• Exercise:
Find every line in the items below that contains the string "height" and copy each of those lines in full. Treat uppercase and lowercase letters as different.

• Data:
****************

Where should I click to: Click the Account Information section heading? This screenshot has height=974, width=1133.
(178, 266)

****************

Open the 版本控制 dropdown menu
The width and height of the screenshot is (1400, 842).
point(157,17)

****************

• Task result:
Where should I click to: Click the Account Information section heading? This screenshot has height=974, width=1133.
The width and height of the screenshot is (1400, 842).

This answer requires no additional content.